Abstract 10687: Counter-Clockwise Longitudinal Rotation Increases After Pericardiectomy Due to Improved Cardiac Motion
Background: Pericardiectomy is the effective intervention for the patients with constrictive pericarditis. Speckle tracking imaging can provide quantitative information not only about longitudinal strain (ε) but also displacement (LD) and rotation (LR). The aim of this study was to investigate whether pericardiectomy improves myocardial mechanics, using speckle tracking analysis.
Methods: Sixty-one patients with constrictive pericarditis who underwent echocardiography on a Vivid 7 or E 9 (GE Medical) were enrolled and divided into two groups; surgically treated group (Group S (n=28); age 58±11, 26 male, 18 idiopathic, 6 post-operative, 4 others) and medically (Group Med (n=33); age 56±13, 27 male, 16 idiopathic, 10 post-operative, 7 others). Speckle tracking analysis (EchoPAC PC, GE medical) was applied to apical 4-chamber image to obtain ε, LD and LR.

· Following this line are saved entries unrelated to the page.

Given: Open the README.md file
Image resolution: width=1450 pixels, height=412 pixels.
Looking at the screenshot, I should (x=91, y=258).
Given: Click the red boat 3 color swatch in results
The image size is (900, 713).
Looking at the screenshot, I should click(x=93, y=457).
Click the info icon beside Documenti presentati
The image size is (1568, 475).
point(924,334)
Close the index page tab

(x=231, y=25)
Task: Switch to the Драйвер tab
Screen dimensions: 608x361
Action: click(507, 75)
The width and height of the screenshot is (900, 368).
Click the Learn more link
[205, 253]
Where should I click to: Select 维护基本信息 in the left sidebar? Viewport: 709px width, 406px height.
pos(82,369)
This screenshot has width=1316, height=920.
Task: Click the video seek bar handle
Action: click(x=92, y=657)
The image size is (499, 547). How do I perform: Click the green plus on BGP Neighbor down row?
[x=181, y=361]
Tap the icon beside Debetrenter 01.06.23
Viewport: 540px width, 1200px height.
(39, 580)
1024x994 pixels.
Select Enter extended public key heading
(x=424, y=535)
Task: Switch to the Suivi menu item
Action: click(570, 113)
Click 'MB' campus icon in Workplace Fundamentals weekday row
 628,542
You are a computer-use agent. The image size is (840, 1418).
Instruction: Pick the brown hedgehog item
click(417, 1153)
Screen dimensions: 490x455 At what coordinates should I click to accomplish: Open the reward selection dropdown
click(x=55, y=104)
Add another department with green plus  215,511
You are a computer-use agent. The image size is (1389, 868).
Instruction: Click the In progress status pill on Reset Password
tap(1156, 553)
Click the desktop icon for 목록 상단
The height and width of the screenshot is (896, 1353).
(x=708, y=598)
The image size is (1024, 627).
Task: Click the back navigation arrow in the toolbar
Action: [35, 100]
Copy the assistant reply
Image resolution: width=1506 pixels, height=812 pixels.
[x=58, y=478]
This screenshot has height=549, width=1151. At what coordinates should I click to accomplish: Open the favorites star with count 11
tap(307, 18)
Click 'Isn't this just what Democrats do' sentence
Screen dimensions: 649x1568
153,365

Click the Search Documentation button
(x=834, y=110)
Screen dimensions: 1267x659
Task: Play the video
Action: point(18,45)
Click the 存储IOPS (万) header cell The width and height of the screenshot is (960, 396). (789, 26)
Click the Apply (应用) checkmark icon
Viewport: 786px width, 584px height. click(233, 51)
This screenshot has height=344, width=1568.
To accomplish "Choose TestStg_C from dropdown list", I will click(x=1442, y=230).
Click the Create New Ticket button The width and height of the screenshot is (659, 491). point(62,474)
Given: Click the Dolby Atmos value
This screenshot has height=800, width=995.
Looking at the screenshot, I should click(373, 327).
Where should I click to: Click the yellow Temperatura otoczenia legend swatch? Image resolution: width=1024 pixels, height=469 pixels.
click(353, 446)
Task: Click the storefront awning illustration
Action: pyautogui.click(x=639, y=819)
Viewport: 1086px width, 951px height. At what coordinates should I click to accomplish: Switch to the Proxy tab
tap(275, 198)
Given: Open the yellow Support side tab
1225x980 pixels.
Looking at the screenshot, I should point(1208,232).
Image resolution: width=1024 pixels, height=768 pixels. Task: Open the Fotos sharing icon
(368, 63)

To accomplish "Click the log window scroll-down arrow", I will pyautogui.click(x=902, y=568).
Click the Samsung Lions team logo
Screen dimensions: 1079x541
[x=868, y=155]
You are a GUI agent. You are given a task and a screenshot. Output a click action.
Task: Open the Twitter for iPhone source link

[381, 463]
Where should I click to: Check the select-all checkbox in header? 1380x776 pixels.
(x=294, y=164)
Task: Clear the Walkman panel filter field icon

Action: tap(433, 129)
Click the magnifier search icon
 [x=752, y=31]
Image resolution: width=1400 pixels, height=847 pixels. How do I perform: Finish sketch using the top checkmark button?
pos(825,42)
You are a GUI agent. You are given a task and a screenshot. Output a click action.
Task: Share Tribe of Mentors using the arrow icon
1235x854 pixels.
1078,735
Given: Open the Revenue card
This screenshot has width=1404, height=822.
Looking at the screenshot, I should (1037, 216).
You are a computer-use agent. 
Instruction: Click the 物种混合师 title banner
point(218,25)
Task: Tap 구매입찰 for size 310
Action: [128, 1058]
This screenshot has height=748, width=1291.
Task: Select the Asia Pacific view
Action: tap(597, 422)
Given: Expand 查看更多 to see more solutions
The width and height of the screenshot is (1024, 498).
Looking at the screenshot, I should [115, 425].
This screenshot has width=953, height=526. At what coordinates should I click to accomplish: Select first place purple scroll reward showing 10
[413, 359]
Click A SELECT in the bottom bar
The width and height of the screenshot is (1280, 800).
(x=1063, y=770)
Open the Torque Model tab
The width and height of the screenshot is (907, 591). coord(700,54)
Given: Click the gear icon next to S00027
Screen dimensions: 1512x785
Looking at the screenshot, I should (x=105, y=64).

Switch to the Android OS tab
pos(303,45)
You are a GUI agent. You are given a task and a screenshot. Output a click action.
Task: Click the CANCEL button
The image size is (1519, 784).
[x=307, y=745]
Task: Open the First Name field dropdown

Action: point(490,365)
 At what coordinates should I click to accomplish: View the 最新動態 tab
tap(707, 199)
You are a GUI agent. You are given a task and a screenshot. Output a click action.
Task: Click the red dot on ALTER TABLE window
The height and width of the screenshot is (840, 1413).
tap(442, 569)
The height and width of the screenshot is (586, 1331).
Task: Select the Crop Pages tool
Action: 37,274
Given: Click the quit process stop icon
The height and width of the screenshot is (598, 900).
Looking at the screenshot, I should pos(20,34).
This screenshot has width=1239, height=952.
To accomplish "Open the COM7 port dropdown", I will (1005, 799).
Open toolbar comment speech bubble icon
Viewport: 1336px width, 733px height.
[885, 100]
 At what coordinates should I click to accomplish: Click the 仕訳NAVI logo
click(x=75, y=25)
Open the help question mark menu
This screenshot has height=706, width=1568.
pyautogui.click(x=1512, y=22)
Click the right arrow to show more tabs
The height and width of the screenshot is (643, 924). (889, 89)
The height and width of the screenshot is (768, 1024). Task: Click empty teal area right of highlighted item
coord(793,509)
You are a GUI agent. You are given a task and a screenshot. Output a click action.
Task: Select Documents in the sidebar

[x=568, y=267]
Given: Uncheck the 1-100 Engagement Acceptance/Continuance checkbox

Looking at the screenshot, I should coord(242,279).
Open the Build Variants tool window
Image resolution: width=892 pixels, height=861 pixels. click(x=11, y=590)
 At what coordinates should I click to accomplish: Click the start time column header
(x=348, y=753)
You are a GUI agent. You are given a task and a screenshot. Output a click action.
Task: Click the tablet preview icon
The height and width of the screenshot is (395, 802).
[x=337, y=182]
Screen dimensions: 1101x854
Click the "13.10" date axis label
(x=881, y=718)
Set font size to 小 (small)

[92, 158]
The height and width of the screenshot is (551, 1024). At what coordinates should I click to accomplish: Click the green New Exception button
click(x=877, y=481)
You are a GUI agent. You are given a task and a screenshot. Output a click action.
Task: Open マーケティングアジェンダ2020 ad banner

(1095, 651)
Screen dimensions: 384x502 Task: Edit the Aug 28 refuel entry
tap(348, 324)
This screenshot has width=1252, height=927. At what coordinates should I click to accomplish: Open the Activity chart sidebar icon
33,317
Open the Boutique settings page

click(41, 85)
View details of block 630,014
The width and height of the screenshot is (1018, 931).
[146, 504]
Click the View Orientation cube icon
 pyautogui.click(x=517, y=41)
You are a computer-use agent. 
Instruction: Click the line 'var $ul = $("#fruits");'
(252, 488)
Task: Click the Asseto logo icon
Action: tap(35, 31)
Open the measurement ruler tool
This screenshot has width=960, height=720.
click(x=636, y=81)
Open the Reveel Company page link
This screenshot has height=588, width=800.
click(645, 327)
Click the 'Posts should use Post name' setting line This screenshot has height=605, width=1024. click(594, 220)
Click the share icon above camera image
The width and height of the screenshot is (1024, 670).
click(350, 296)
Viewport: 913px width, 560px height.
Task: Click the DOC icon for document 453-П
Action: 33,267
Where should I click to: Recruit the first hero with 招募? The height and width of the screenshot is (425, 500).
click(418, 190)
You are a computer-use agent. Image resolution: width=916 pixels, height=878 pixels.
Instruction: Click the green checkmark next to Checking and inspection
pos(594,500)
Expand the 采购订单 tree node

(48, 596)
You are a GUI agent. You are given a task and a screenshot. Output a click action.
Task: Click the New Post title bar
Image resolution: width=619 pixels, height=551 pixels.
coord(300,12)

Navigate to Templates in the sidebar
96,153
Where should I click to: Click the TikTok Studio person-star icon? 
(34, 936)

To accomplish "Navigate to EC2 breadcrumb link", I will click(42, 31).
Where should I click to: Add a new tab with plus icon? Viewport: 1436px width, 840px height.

Results: Between Group Med and Group S, septal-/lateral- ε and LR were homogenous (ε; septum/lateral -20.9±3.9/ -15.2±4.3 and -20.4±.9/ -14.6±5.8, p=0.669 (septum), p=0.529 (lateral)) (LR; -0.35±2.6 vs. -0.8±3.3, p=0.520). Among Groups S, septal and lateral LDs were almost identical (13.6±4.7, 13.3±5.4; p=0.673) before pericardiectomy, however, lateral wall LD increased and septal decreased after surgery (9.3±3.5, 16.8±4.7; p<0.0001), although the difference in ε between opposing walls decreased (5.62±5.29, 2.48±4.18; p=0.008). In addition, LR significantly increased after surgery (-0.8±3.3 vs. 2.1±3.0, p=0.001). The change in LR after pericardiectomy was significantly higher in pts who had less diuretics after surgery compared with who did not (4.00±0.91 vs. 0.27±1.47 p=0.027).
Conclusions: After the surgical removal of pericardium, longitudinal displacement of septal and lateral walls become significantly different and counter-clockwise longitudinal rotation increases. These findings suggest that LV myocardial mechanics assessed by speckle tracking improve post pericardiectomy.
- © 2011 by American Heart Association, Inc.